DC Motors - Cable sizing

Do realize that the guidance in BS7671 is only that, helpful collection of cable ratings in some common combinations. It is not reasonable to expect the committee to have considered all possible situations, and quite often the results are that the next size up is recommended  just to be sure, especially with large grouping factors or extreme sizes. And cable maker's data need not align with it, and may well be more accurate, for their specific cables.

Has the existing cable type ever failed due to overheating - why is it being replaced ?  If it is still in use Is it practical to put temperature disclosing stickers on the existing cables to see how hot they get in practice ? For DC you do not need to worry about the inductance, or skin effects, so larger cables will be slightly lower impedance than they would on 50Hz, and spacing can be increased.


How different are the ERA figures for DC ?

Just seems strange that for every other cable they provided data for cables buried but not in tables 4D3A & 4E3A. When speaking with a cable manufacturer even they thought this was strange.


No the cable hasn't failed but has been damaged due to other works going on and now needs to be replaced.


Well i can't say how different the figures are because there is no data for them in BS7671 but for a 300mm2 single-core 2 cables DC within a duct the ERA is saying the CCC is 734A this is at 90C.

Working on a project where we are replacing an existing cable serving a DC motor.

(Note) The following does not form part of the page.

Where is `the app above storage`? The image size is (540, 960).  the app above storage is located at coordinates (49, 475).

The motor is 690V and has a current of 1440A. The client has advised that the existing cable is 2 x 2c 300mm2 armoured buried below ground for 130m. Now when looking at the tables in BS7671 the maximum load that a 300mm2 can take is 446A (90C) or 379A (70C) so with the parallel cables this would only provide a current-carrying capacity of 892A ( 758A @70c). We are now concerned that the existing cables installed cira 20 years ago are undersized for the full load current of the motor.

Seems odd that a cable had been run at close to twice(ish) its rating for 20 years and presumably isn't showing any signs of ever overheating - so I wonder if there's a bit more to this that meets the eye. How often is the motor used and how long does it run for? If it's only occasionally or only for short durations or isn't heavily loaded mechanically then it might be that the thermal equivalent current is a lot less than the rating plate. That's presuming the 1440A is correct - that sort of power would be good for hauling a decent sized train.


 

Just seems strange that for every other cable they provided data for cables buried but not in tables 4D3A & 4E3A.

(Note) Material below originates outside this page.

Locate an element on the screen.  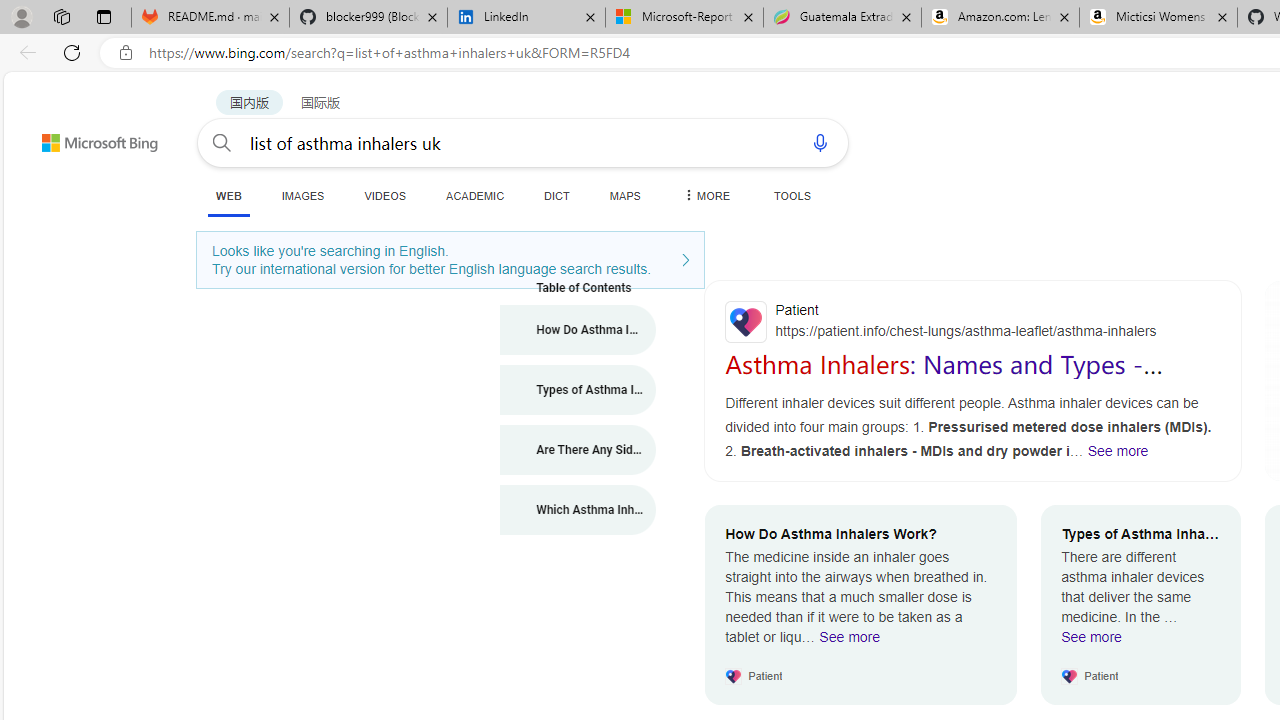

There are quite a few combinations that the tables don't provide for - e.g. the one I stumbled over was no method B in table 4D5 (where you'd expect T&E to have a higher rating than allowed for in table 4D2A)


Looking at table 4A2 (which I suspect is of IEC origin rather than a BS 7671 original) - I get the impression that someone expects single core cables below ground to be in some kind of trough rather than being directly buried, but I might be wrong.


   - Andy.

This is one megawatt approx, and the train motor analogy is about right  -. 690VDC is close to  the sort of voltage used on the London Underground. (nominal 630V but newer units 750 volt ready for upgrades to come.) Along train has a number of motor units, each capable of a hundred kW or so during acceleration.

As has already been said the current cable might be sufficient IF the motor is only lightly loaded and drawing a lot less than the nameplate  rating.

Or if the motor sees only limited use with the cable not being loaded for long enough to reach the steady state temperature suggested by the nameplate.

Or might the existing cable be larger than believed ? Perhaps someone had last minute doubts about 300mm and installed 400mm, which would still be overloaded but not as badly. Older cables do not always have the conductor size marked on the outer sheath.


Unless you can be reasonably certain that the motor is significantly under loaded, or that use is only short term, and WILL REMAIN SO, then in my view any replacement cables should be fully loaded in accordance with published figures.


Remember that the existing cables MIGHT be about to fail. A common failure mode is softening of the insulation which then creeps away from the conductors, usually at bends. Not apparent from external inspection.


Consider also the energy lost in the cables and the cost thereof. Reducing the losses from say 6% to 4% would save about 20Kw or about £3 an hour. for a long hour load that would be in the region of £25,000 a year. A quarter of a million pounds wasted in ten years puts into perspective the cost of larger cables.


Presumably the 690 volt DC supply is obtained on site from a transformer and rectifier unit. Reducing cable losses will also reduce the load to be supplied by the transformer/rectifier and the losses therein.

Such losses might be about 3% of full load. So reducing the load by say 20Kw will reduce the losses in the transformer/rectifier by 3% of 20Kw. About 600 watts saved, or about 10 pence an hour, or about £800 a year for long hour operation.